Les probiotiques et les prébiotiques peuvent aider à gérer l’acidose du gros intestin en soutenant un écosystème microbien plus sain dans le tube digestif. Les probiotiques fournissent des microbes bénéfiques vivants, tandis que les prébiotiques nourrissent et soutiennent ces organismes utiles. Les chevaux présentant des selles molles, de l’eau fécale libre, des ballonnements, de la constipation ou une intolérance aux grains peuvent être de bons candidats pour ce type de soutien digestif. Ces produits sont plus efficaces lorsqu’ils font partie d’un programme global d’alimentation et de gestion plutôt que lorsqu’ils servent de substitut à la correction d’une ration riche en amidon. [11]
L’acidose du gros intestin ne semble pas expliquer complètement les comportements stéréotypés chez les chevaux, même si les chevaux nourris avec des grains peuvent présenter à la fois un pH cæcal plus faible et davantage de comportements anormaux. Dans une étude, la correction du pH à l’aide de bicarbonate de sodium n’a pas entraîné de changement significatif du comportement. Cela suggère que ces comportements pourraient être davantage liés à un accès restreint aux fourrages et à la frustration associée à l’alimentation qu’à l’acidité elle-même. Autrement dit, la structure de la ration pourrait être aussi importante que le pH intestinal lorsque des changements comportementaux sont observés. [4]
Résumé
- L’acidose du gros intestin est une affection causée principalement par une surcharge d’amidon dans le système digestif qui entraîne un environnement du gros intestin plus acide.

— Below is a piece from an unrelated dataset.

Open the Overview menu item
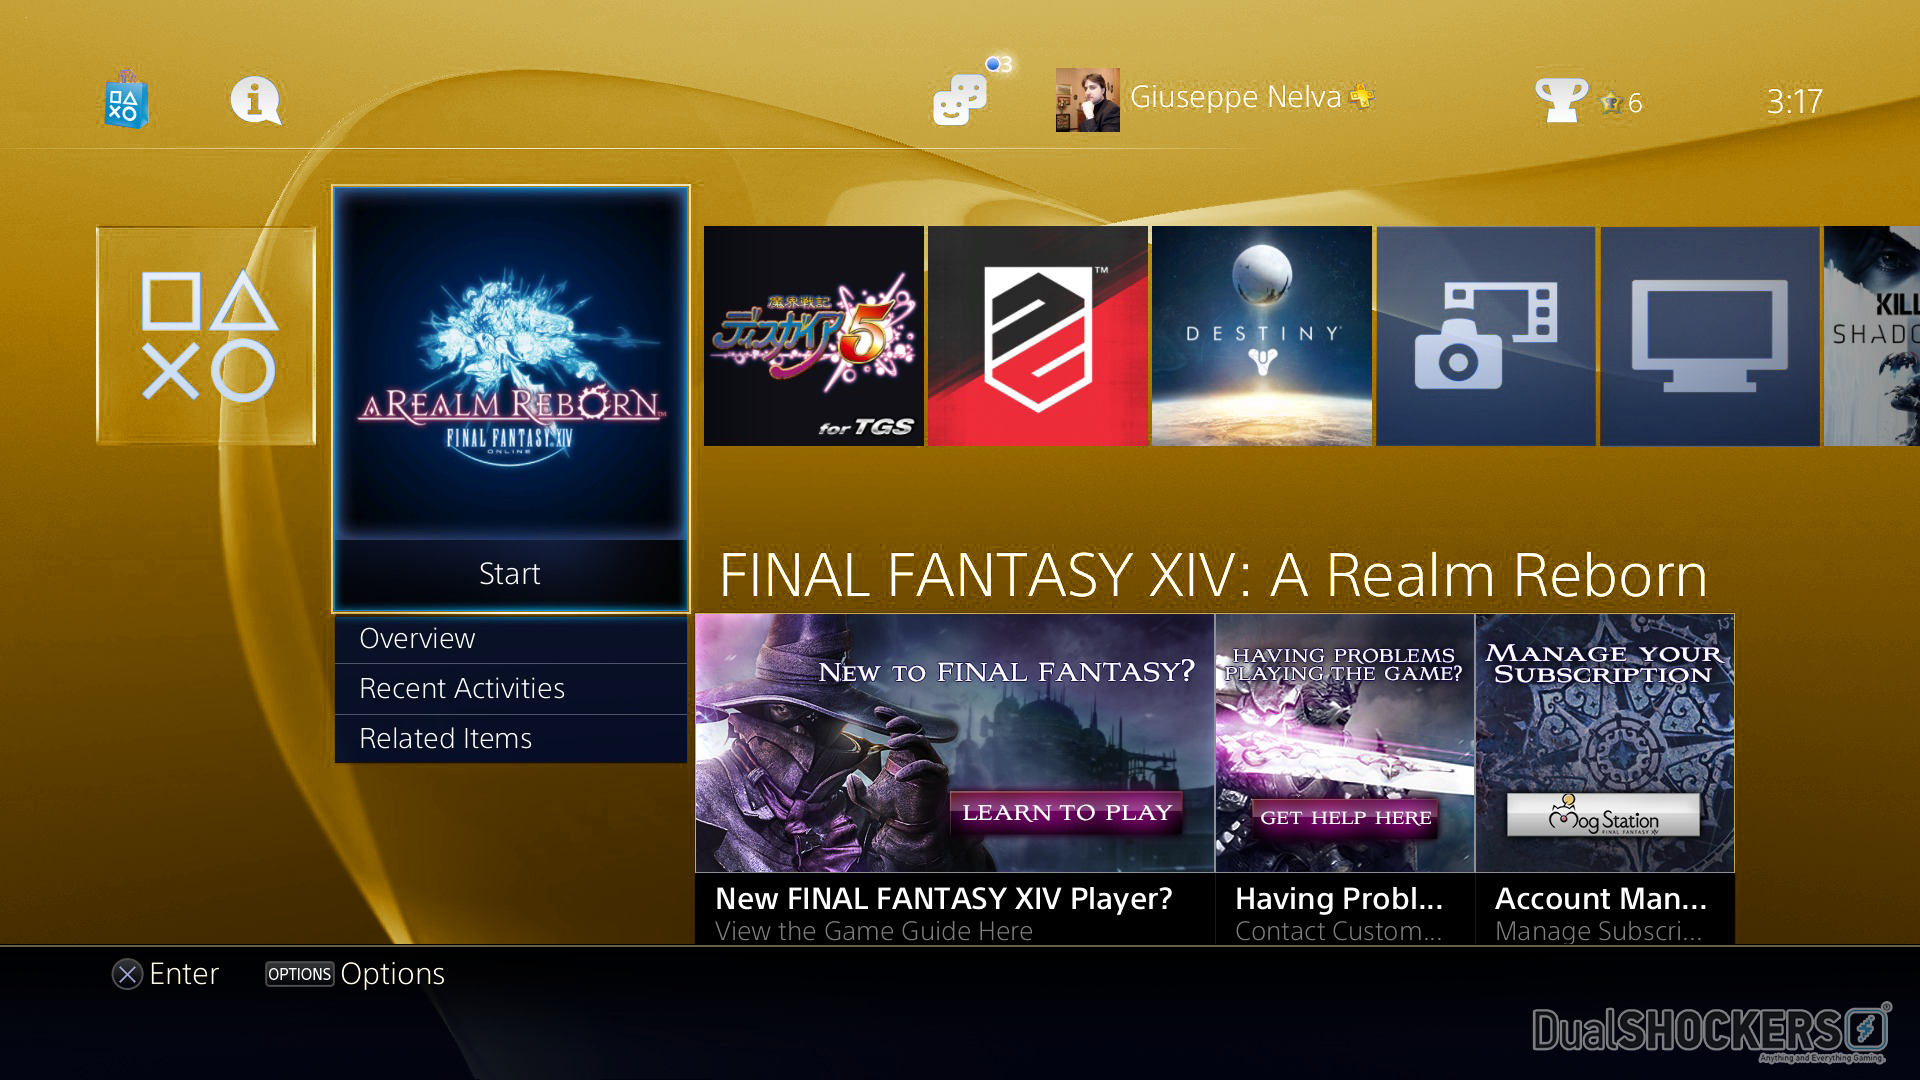This screenshot has width=1920, height=1080. click(511, 639)
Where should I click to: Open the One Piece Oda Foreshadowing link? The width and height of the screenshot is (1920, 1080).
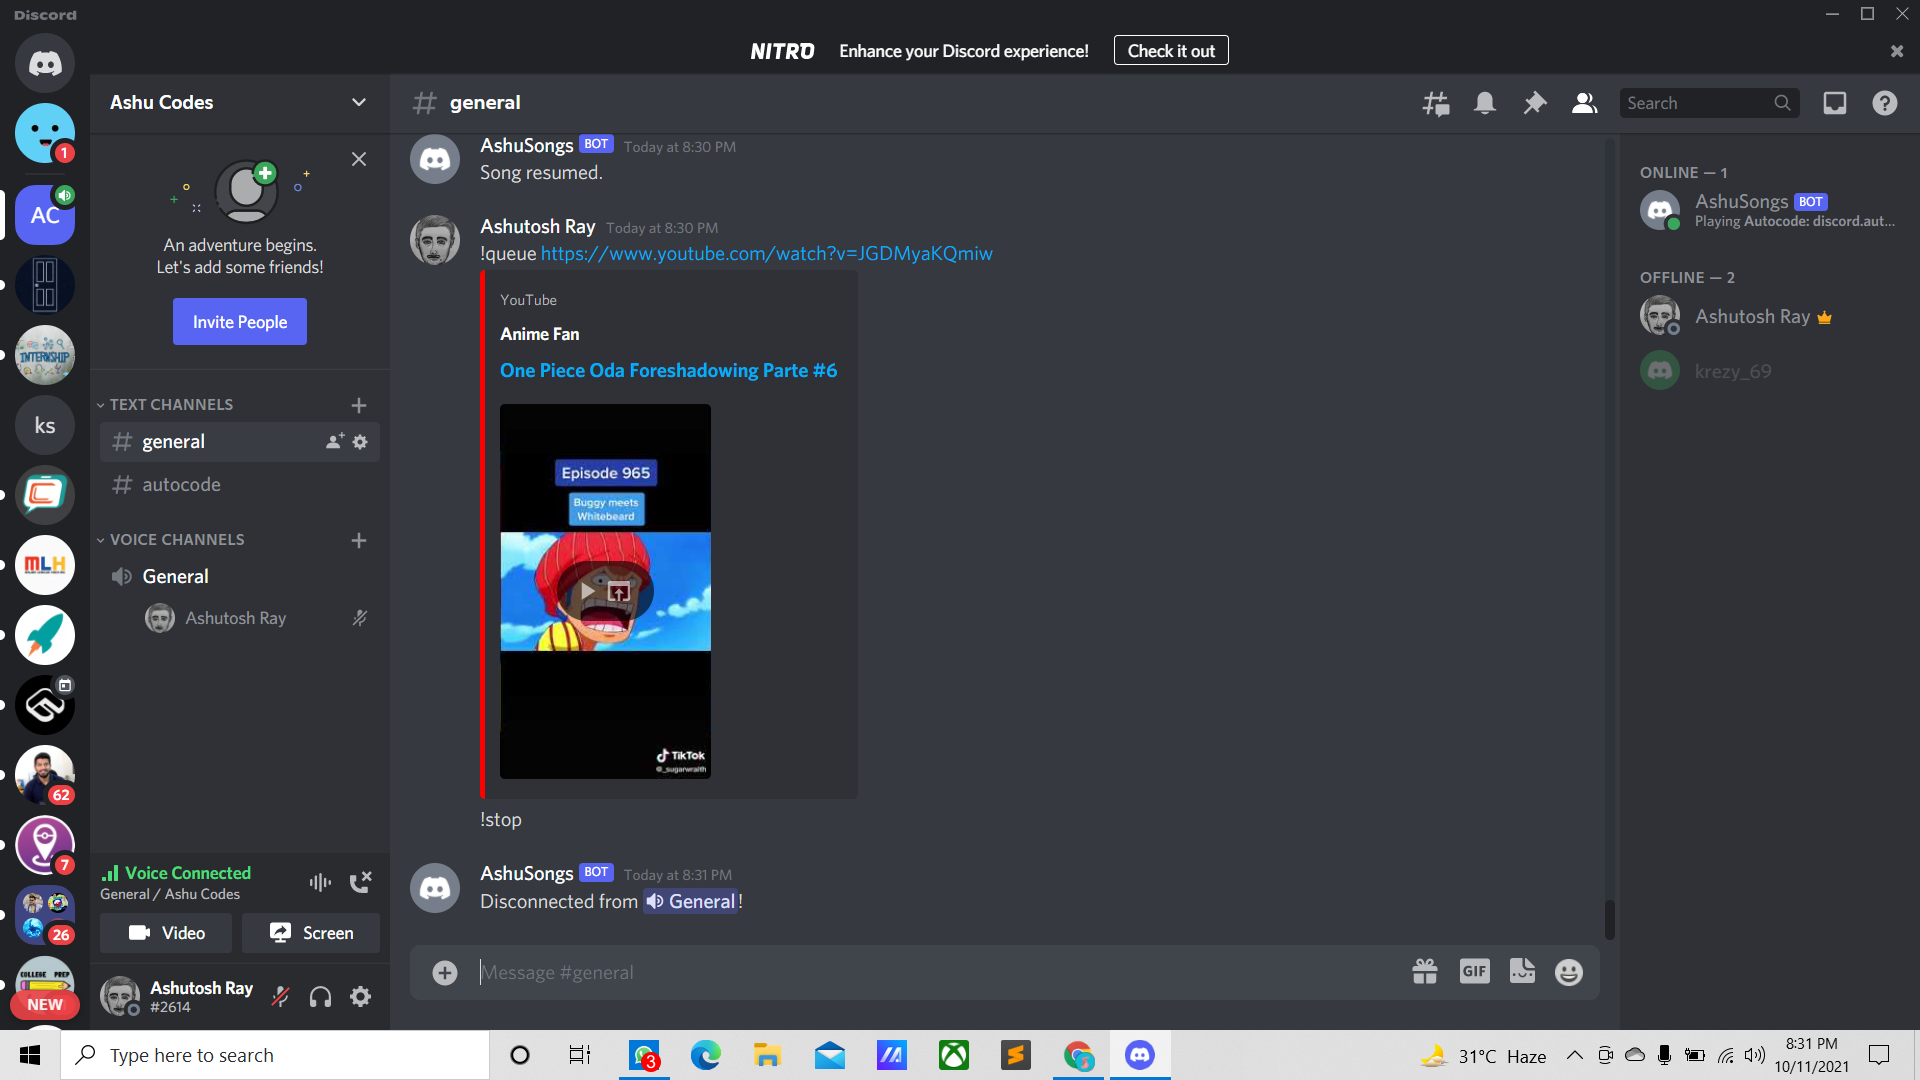click(x=668, y=371)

- Il est normal que le pH du gros intestin soit plus bas chez les chevaux nourris avec des concentrés, car ils fermentent différemment des fourrages. Si votre cheval reçoit des concentrés, surveillez la consistance de ses selles. Si le fumier est normal, il n’y a pas de problème.
- Un fumier mou, et possiblement des ballonnements, sont les premiers signes d’une légère intolérance aux céréales. Réduisez la taille des repas, augmentez la fréquence des repas et remplacez certains concentrés par des options à plus faible teneur en amidon.

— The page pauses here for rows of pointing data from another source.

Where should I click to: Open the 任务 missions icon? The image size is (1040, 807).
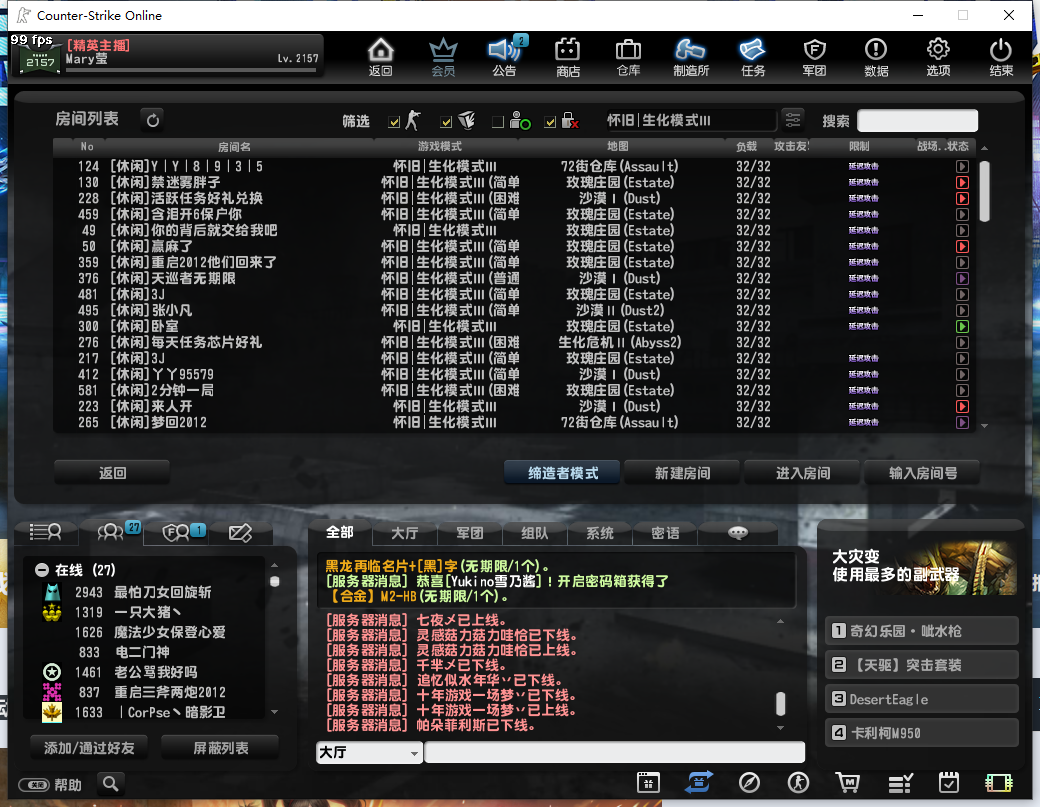(x=752, y=56)
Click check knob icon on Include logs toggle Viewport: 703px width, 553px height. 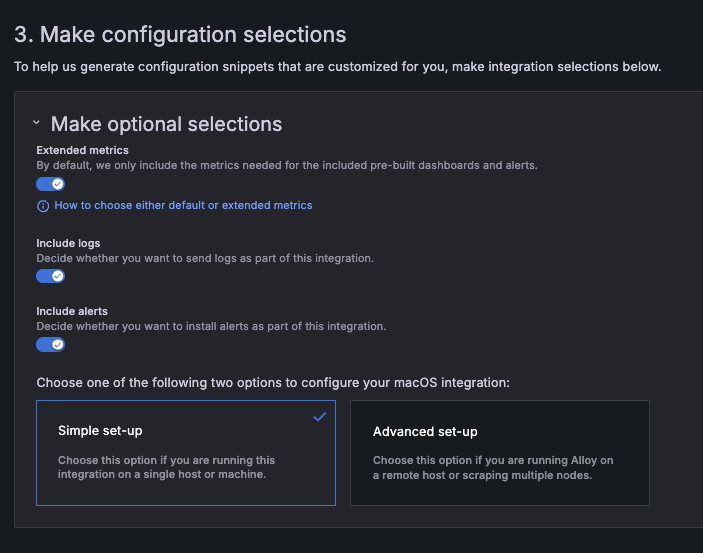57,276
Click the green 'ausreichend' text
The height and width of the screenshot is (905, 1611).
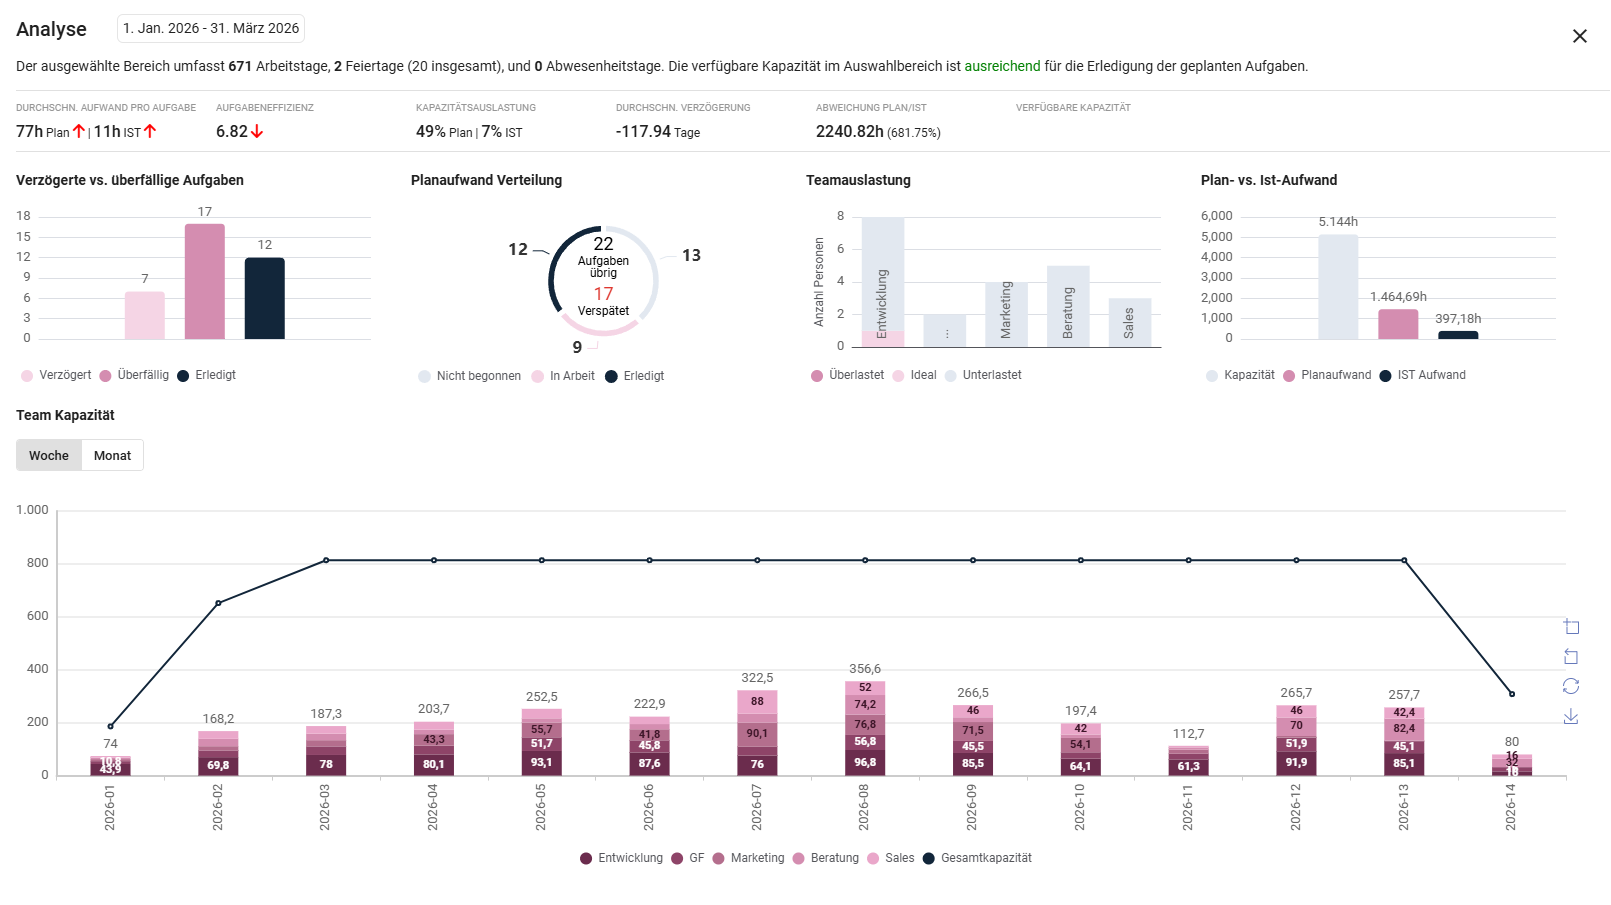[1002, 66]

- Les chevaux atteints d’une acidose sévère du gros intestin avec un pH cæcal inférieur à 5,0 seront manifestement très malades. Ces chevaux peuvent souffrir de diarrhée et de fourbure.
Suivre les stratégies présentées dans cet article vous aidera à prévenir l’apparition de l’acidose du gros intestin . Un programme d’alimentation approprié aidera à s’assurer que la santé intestinale de votre cheval est dans le meilleur état possible afin de favoriser de meilleures performances sur le ring.